Atomist is based around handling events, and a PR is an important event that we can add custom code to handle at team level rather than individual repo level. This enables consistent policy.

In our teams, Atomist auto-merges PRs when reviews are complete and automatically updates the change log on merged PRs. It automatically runs code quality checks and linting on all pushes, even before a PR is raised.

I don’t think integrating a host of tools into your software configuration management makes sense. It’s better to plug in one portable thing that gives you a rich model for handling events. The same approach works on GitHub, BitBucket and GitLab. Instead of managing a number of integrations, you just integrate Atomist and use its programming model. For example, our “autofixes” are doing more and more things over time and saving us a ton of work. Initially we just did linting. Now we add missing license headers, format imports etc. And it’s easy to add further things like this without changing any GitHub setup. Our customers use this to integrate tools like SonarQube.

You can see the output of this at https://github.com/atomist/sdm and in our community Slack (join.atomist.com).

Do you find that one style of pull request workflow works best across a single organization or are different workflows better for different types of development?

We use PRs and try to keep branches short-lived. Any branch that lives longer than a day or two is questionable IMO. The default branch should always be fairly up to date.

What would you consider to be best practices for improving the use of pull requests to speed development, improve quality, and keep teams on the same page?

I think it’s good to review PRs. It can help with quality, but it also ensures that knowledge is clearly communicated in the team and makes it easy for people outside to follow. In open source, the latter is important as you’d love to inspire and empower people to contribute. I think tone is important in reviewing PRs. I don’t believe in accepting all PRs, but it’s crucial to be clear and respectful in comments.
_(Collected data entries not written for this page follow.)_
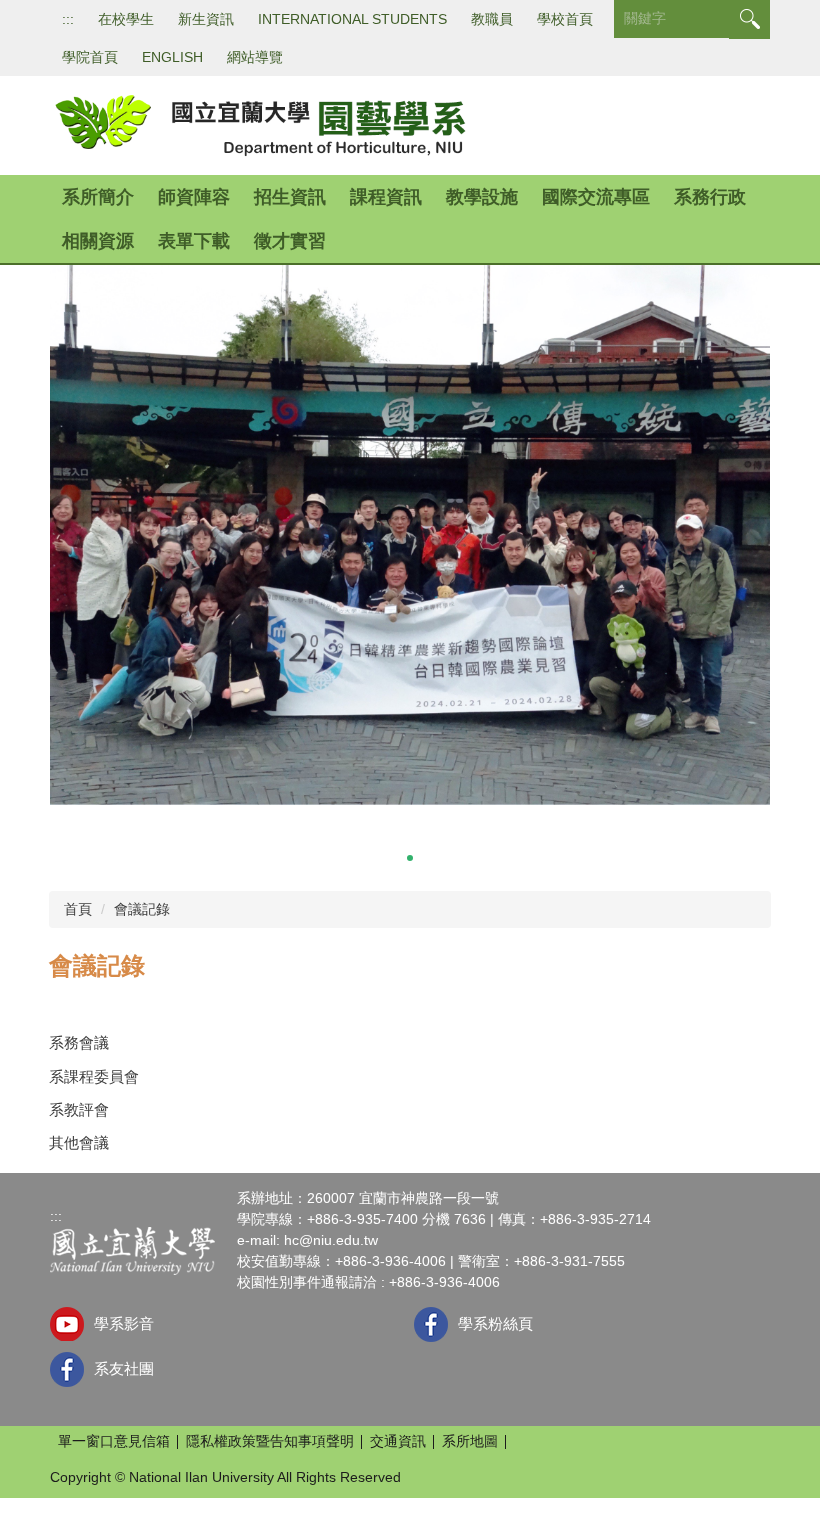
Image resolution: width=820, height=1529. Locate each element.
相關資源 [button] (98, 241)
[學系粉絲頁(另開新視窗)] (431, 1324)
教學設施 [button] (482, 197)
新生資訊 (206, 19)
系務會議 (79, 1042)
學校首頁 (565, 19)
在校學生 (126, 19)
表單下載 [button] (194, 241)
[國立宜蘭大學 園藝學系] (259, 124)
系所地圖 (470, 1441)
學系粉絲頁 (495, 1323)
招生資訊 (290, 197)
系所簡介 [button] (98, 197)
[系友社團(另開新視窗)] (67, 1369)
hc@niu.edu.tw (331, 1240)
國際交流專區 (596, 197)
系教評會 (79, 1109)
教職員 (492, 19)
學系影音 (124, 1323)
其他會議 (79, 1142)
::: (68, 19)
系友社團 (124, 1368)
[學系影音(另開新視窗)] (67, 1324)
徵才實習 (290, 241)
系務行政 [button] (710, 197)
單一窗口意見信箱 (114, 1441)
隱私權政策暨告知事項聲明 (270, 1441)
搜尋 (749, 19)
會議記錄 (142, 909)
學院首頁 (90, 57)
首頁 (78, 909)
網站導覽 (255, 57)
The PR mechanism can be an amazing way of working toward a better solution than any individual envisaged when setting out.

What kind of challenges have you encountered in making pull requests work smoothly?

Every challenge we’ve had involved long-lasting PRs, where you get into rebasing hell, where you need to continually rebase a long-lived branch from master, potentially resolving conflicts

What do you think of useful ways of thinking about pull requests as more than just a communications feature baked in to Git, GitHub, etc. and as part of streamlining the app dev to production lifecycle?

I like it when the default branch is deployed to production and you can use PRs to drive promotion. Of course, that isn’t appropriate for all organizations–some need a separate formal promotion mechanism–but it’s great if it is possible.